Les comédiens, comme le texte le laisse clairement entendre, pourront jouer de la rupture entre personnage et interprète. Le spectacle commencera à l’accueil des spectateurs, avec une sommaire visite médicale et la prise de leurs mensurations. Il s’agira d’établir une connivence entre comédiens et spectateurs. Connivence qui doit dire « tout ceci n’est pas sérieux ». Il faut fuir tout ce qui nous rapprocherait d’un point de vue de moralisateur. Le pamphlet plutôt que le prêche, mais sans outrance, avec juste ce qu’il faut de décallage pour laisser voir une poésie comme chez Tati. Rapport scène/salle proche mais frontal.

4.    Il n’est pas question de représenter les organes et leur quête de manière réaliste. Un univers gore servirait de repoussoir, non d’adjuvant propice à la réflexion. Il y a donc une esthétique dépouillée. Aucun rappel visuel du rouge sanguinolent, au contraire, le froid du métal. 

Scénographie

La musique qui prie ou qui fait la guerre, les explosions et les survols d’hélicoptères… c’est le décor de ReQuiem.
Eh oui ! Le décor de ReQuiem est à l’extérieur.
Les personnages sont cernés. Ils sont à l’intérieur. Il y a oppression. Dehors c’est la guerre. Sortir est compliqué…
Le décor, ce n’est pas l’intérieur, qui n’a aucune nécessité d’être représenté, c’est la guerre qui est dehors.
Ce décor-là, le spectateur ne le voit pas… Il l’entend.
Sirènes d’alerte auxquelles les protagonistes accordent de moins en moins d’importance au fur et à mesure que les mois passent. Le décor sonore (et le jeu des comédiens qui en découle) donnera la sensation exacte du temps qui passe : la guerre se rapproche, et la lassitude des protagonistes augmente jusqu’au fatalisme, jusqu’au renoncement. Longue guerre. C’est Antoine Chao qui travaillera longuement cette partition sonore, qui sera le véritable décor de la pièce.

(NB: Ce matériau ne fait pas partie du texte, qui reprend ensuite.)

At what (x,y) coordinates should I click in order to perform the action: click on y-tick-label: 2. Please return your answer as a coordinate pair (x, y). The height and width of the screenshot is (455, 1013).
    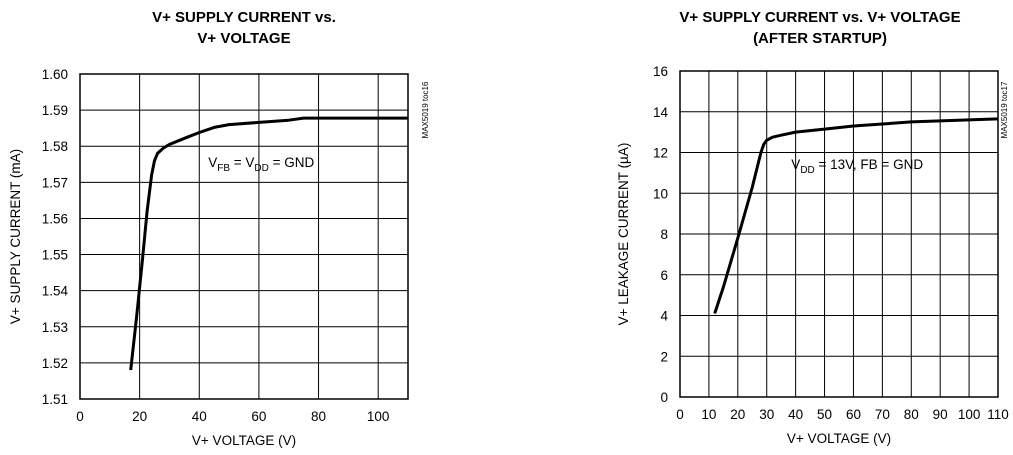
    Looking at the image, I should click on (664, 356).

Pour ce qui est de l’Intérieur, les 22 tableaux se déroulant dans de multiples espaces, c’est la nudité qui sera privilégiée. Cage de scène vide, murs noirs. Un lieu en état d’inactivité. Et la lumière isolera de petites ambiances : autour de deux chaises ou de la table, d’un coffre ou de la « brouette de glacier de A a ». La lumière de Sylvie Mélis enveloppera tout le monde, dans la solitude des petits espaces confinés.

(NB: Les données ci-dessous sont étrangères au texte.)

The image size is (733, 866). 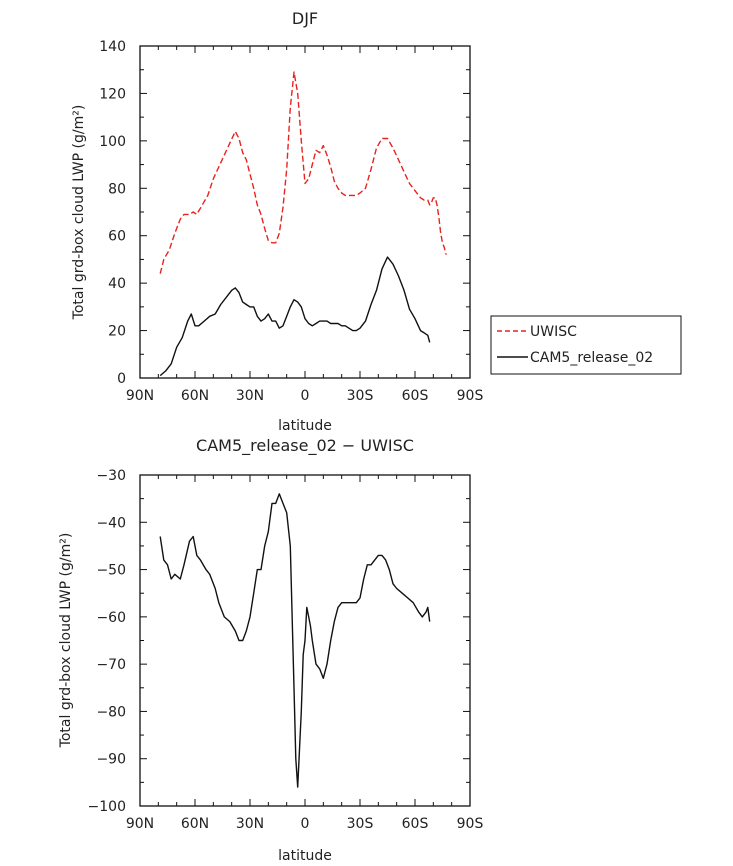 I want to click on top-x-tick-label: 60S, so click(x=416, y=396).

Un objet récurrent permettra d’établir les différents espaces : la « brouette de Aa ». Elle servira également de table pour le dîner, ou de table opératoire pour le chirurgien. Cette « brouette » sera entièrement métallique, conçue et réalisée par Thierry Grand (scénographe de « Ohne »). Cet objet sera multiforme, transformable.